This is how I worked it out. Since the question states that Weight is dependent (proportional) to SA, therefore, weight = k (constant) X SA, then find k, use the same formula and you will obtain the answer.

The weight of a hollow sphere is directly dependent on its surface area.
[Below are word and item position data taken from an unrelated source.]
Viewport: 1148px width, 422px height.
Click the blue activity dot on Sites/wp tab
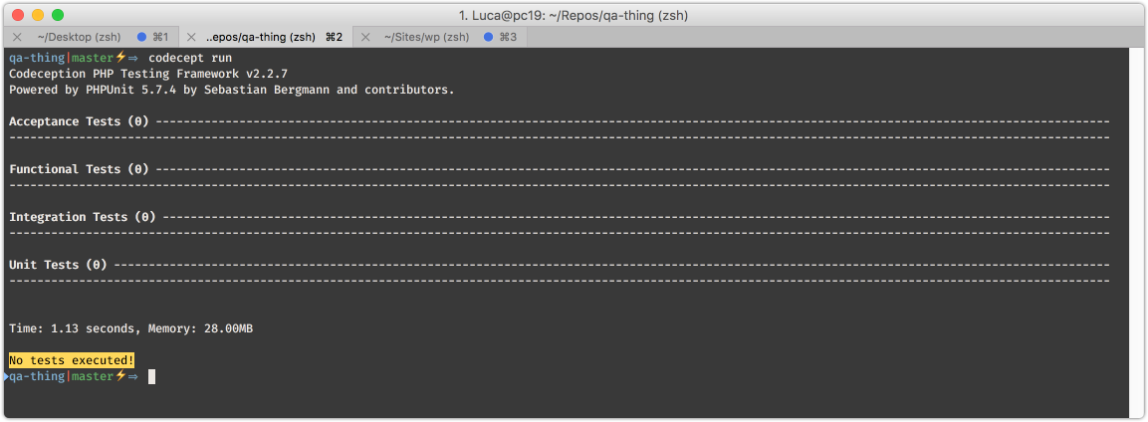click(488, 37)
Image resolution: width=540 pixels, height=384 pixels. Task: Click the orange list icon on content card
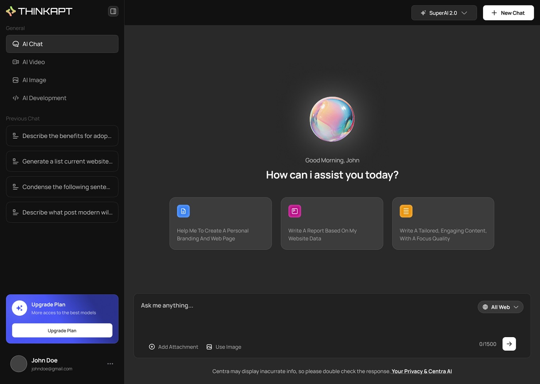[406, 211]
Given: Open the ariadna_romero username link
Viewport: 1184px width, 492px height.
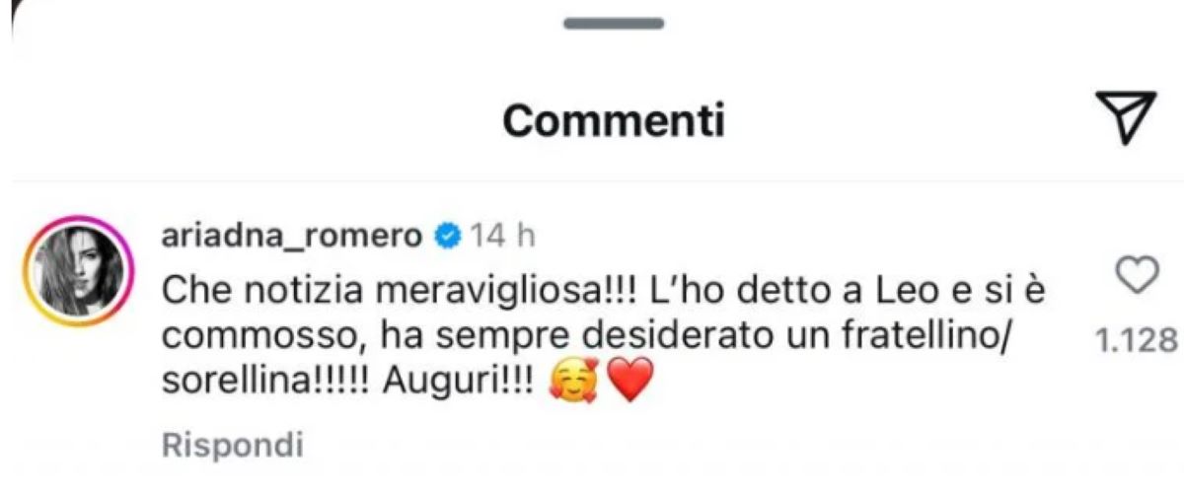Looking at the screenshot, I should tap(292, 237).
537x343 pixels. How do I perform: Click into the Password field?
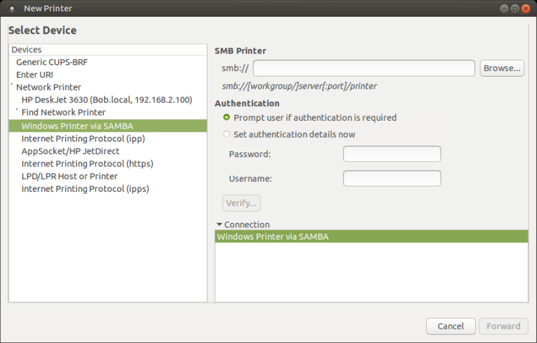click(x=391, y=154)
The surface area of a sphere is 4π·R^2, where R is the radius of the sphere. If a hollow sphere of radius 0.15 cm made of a certain metal weighs 8 grams, a hollow sphere of radius 0.3 cm made of the same metal would weigh how many grams?
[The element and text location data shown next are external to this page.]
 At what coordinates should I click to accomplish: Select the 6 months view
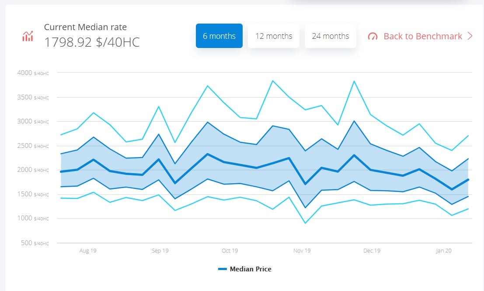[x=219, y=36]

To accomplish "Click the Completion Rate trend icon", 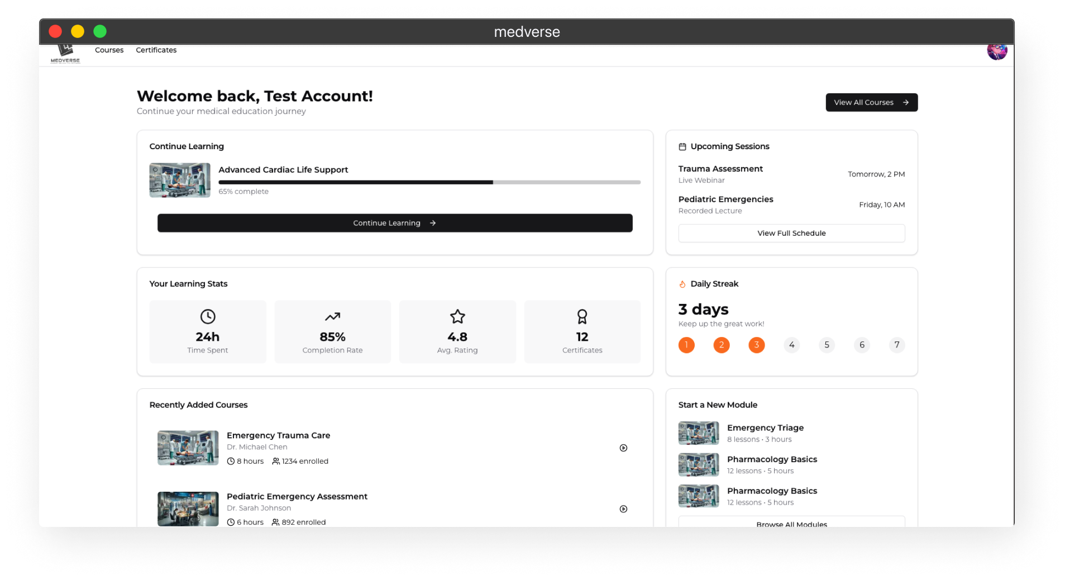I will (332, 317).
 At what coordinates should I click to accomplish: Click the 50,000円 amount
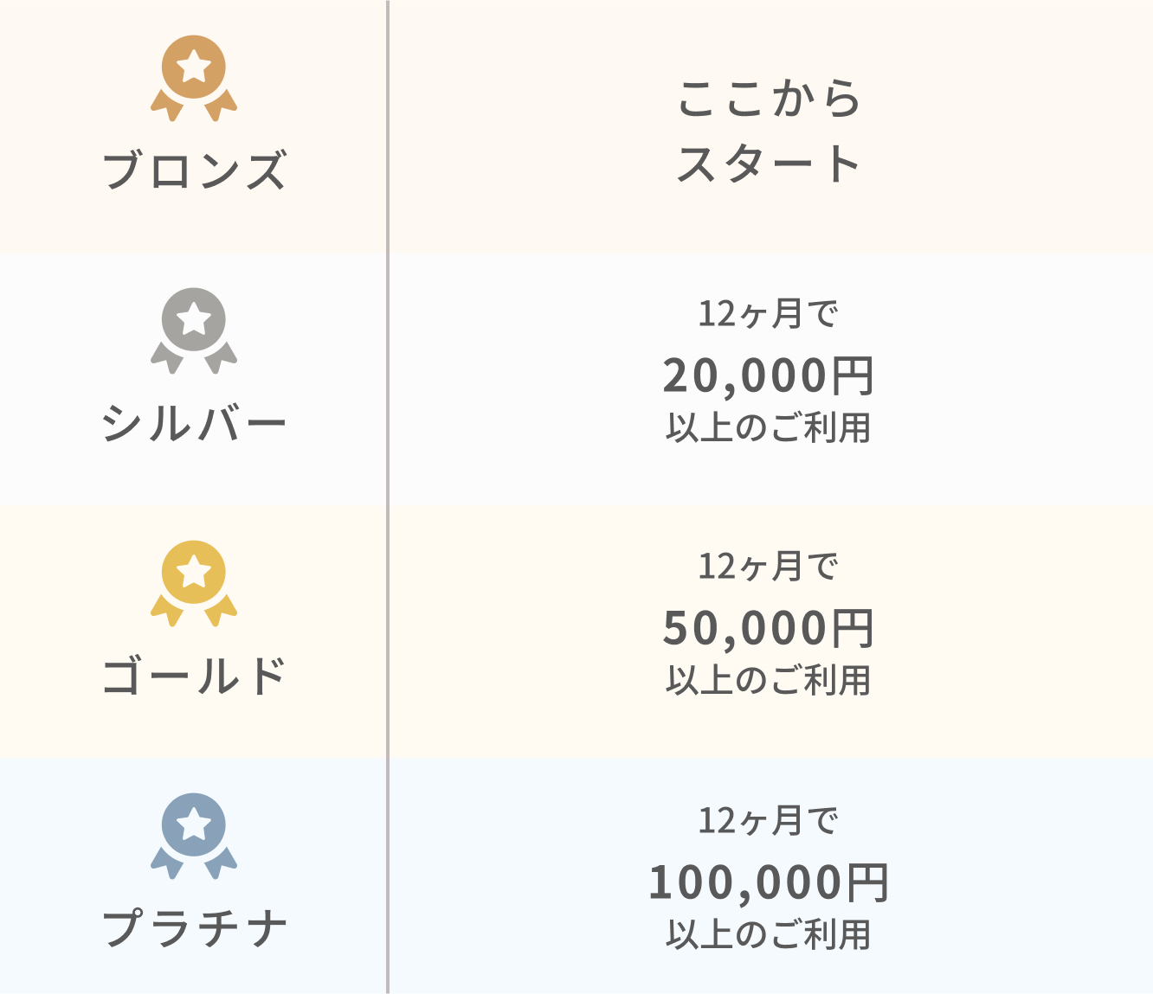(769, 628)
If the large sphere is L and the small one is S, then the surface area of S = 4π·0.15^2, and the surface area of L = 4π·0.3^2. Thus the surface area of L is larger than that of S by a factor of 0.3^2/0.15^2 = (0.3/0.15^)2 = 2^2 = 4.
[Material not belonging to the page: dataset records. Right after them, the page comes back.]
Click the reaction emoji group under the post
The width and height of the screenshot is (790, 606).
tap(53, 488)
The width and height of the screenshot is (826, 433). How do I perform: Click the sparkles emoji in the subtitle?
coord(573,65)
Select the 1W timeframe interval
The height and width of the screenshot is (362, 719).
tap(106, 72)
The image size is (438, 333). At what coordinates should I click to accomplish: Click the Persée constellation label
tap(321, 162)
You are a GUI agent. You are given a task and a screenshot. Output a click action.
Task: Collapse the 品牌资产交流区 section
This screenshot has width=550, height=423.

Could someone explain to me the reasoning behind putting the .3 over the .15 in the proportion part?

I think I understand the reason why they throw away the 4π, is it because they are both equal therefore not necessary in solving the problem? (because we are dealing with proportion in weight)

The surface area of a sphere of radius 0.15 cm is \(4\pi{r^2}=4\pi{*0.15^2}\); The surface area of a sphere of radius 0.3=2*0.15 cm is \(4\pi{R^2}=4\pi{*2^2*0.15^2}=4*(4\pi{*0.15^2})\).

Since the surface are of the bigger sphere is 4 times the surface area of the smaller sphere and since the weight of a sphere is directly proportional to surface area, then the weight of the bigger sphere is 4 times the weight of the smaller sphere, so 4*8=32 grams.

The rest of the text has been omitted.